It is said that while these two sculptors were staying in Bologna the Po issued in furious flood from its bed and laid waste the whole country round for many miles, doing incredible amage to the territory of Mantua and Ferrara and slaying more than ten thousand persons; and that they, being called on for this reason as ingenious and able men, found a way to put this terrible river back into its course, confining it with dikes and other most useful barriers; which was greatly to their credit and profit, because, besides acquiring fame thereby, they were recompensed by the Lords of Mantua and by the D' Este family with most honorable rewards.

After this they returned to Siena, and in the year 1338, with their direction and design, there was made the new Church of S. Maria, near the Duomo Vecchio, towards Piazza Manetti; and no long time after, the people of Siena, remaining much satisfied with all the works that these men were making, determined with an occasion so apt to put into effect that which had been discussed many times, but up to then in vain namely, the making of a public fountain on the principal square, opposite the Palagio della Signoria. Wherefore, this being entrusted to Agostino and Agnolo, they brought the waters of that fountain through pipes of lead and of clay, which was very difficult, and it began to play in the year 1343, on the first day of June, with much pleasure and contentment to' the whole city, which remained thereby much indebted to the talent of these its two citizens.

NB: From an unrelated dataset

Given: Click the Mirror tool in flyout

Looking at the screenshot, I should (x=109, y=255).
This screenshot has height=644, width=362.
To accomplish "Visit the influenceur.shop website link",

About the same time there was made the Great Council Chamber in the Municipal Palace; and so too, with the direction and design of the same men, there was brought to its completion the tower of the said Palace, in the year 1344, and there were placed thereon two great bells, whereof they had one from Grosseto and the other was made in Siena. Finally, while Agnolo chanced to be in the city of Assisi, where he made a chapel and a tomb in marble in the lower Church of S. Francesco for a brother of Napoleone Orsino, a Cardinal and a friar of S. Francis, who had died in that place Agostino, who had remained in Siena in the service of the State, died while he was busy making the design for the adornments of the said fountain in the square, and was honorably buried in the Duomo. I have not yet found, and cannot therefore say anything about the matter, either how or when Agnolo died, or even any other works of importance by their hand; and therefore let this be the end of their Life. >P>Now, seeing that it would be without doubt an error, in following the order of time, not to make mention of some who, although they have not wrought so many works that it is possible to write their whole life, have none the less contributed betterment and beauty to art and to the world, I will say, taking occasion from that which has been said above about the Vescovado of Arezzo and about the Pieve, that Pietrp and Paolo, goldsmiths of Arezzo, who learnt design from Agnolo and Agostino of Siena, were the first who wrought large works of some excellence with the chasing tool, since, for an arch-priest of the said Pieve of Arezzo, they executed a head in silver as large as life, wherein was placed the head of S. Donatus, Bishop and Protector of that city; which work was worthy of nothing but praise, both because they made therein some very beautiful figures in enamel and other ornaments, and because it was one of the first works, as it has been said, that were wrought with the chasing tool.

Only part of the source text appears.